Stride Frequency (Cadence)
Cadence generally rises as speed increases, but I rarely cue a higher cadence directly. At fast speeds, a smooth, rhythmic stride can actually feel like a lower cadence.
Stride Length
Stride length naturally grows with speed, powered by the force you apply under your body. Avoid reaching out to lengthen your steps, as that causes over-striding and braking.
Flight Time
Faster running increases flight time. While some say to stay low, think of your body as a projectile: embracing vertical oscillation lets you generate more power efficiently.
Ground Contact Time
The faster you go, the less time your feet spend on the ground. This creates a mix of linear push during acceleration and a subtle vertical bounce at higher speeds.

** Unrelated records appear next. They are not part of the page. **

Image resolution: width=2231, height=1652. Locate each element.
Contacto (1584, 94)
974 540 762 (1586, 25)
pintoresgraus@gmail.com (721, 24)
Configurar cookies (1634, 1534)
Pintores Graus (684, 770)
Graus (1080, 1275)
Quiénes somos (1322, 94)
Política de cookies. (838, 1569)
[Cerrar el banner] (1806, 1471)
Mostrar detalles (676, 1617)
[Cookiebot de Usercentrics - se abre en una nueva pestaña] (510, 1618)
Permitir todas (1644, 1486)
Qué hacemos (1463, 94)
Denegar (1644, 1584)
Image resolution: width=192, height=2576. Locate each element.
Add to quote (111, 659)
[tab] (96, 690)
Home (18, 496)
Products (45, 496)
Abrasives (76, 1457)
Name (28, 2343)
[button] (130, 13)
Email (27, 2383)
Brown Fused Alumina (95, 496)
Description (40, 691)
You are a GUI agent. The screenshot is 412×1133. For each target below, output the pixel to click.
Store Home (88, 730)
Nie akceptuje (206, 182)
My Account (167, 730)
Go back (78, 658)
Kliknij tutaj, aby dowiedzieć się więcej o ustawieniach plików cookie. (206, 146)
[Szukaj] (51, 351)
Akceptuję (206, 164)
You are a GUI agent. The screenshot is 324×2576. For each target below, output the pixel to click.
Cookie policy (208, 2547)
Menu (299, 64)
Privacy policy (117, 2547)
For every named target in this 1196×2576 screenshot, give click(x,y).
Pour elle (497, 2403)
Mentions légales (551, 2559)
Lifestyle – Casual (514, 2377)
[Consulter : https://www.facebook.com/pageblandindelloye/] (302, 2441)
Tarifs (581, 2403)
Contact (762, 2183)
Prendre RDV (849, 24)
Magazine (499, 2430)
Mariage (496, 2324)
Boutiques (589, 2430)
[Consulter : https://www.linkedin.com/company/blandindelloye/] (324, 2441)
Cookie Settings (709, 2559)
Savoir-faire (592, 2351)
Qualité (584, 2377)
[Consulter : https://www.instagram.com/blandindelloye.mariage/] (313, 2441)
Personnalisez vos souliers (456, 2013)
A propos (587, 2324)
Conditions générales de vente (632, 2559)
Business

Running Positions & Pathways
Foot Strike
During mid-stance, the foot is generally flat or nearly flat. The initial strike varies with speed and acceleration: forefoot at high acceleration (body angled forward), midfoot at moderate speeds, and heel strike at slower, upright paces.
Spine & Hip Rotation
Shoulders and hips rotate along a vertical axis. As the right hip moves forward, the left shoulder counter-rotates to maintain balance. Meanwhile, the left leg’s rear extension tilts the left ilium anteriorly, while the right ilium tilts posteriorly as the right leg swings forward.
Body Angles
The shin strikes and pushes off at an angle aligned with the rest of the body, maximizing propulsion and efficiency.
Elbow Angles
Elbows are not fixed at 90°—they open and close naturally to support acceleration and maintain speed.
Crossing of Limbs
For efficient movement, arms and knees align during their crossover, coordinating with foot contact at mid-stance.
Some athletes I coach see immediate improvements (especially if they already have sufficient power and mobility), while some athletes see improvements after several weeks, but once you understand and apply the technical piece, your new way of running will unlock the next level in your performance and longevity in the sport.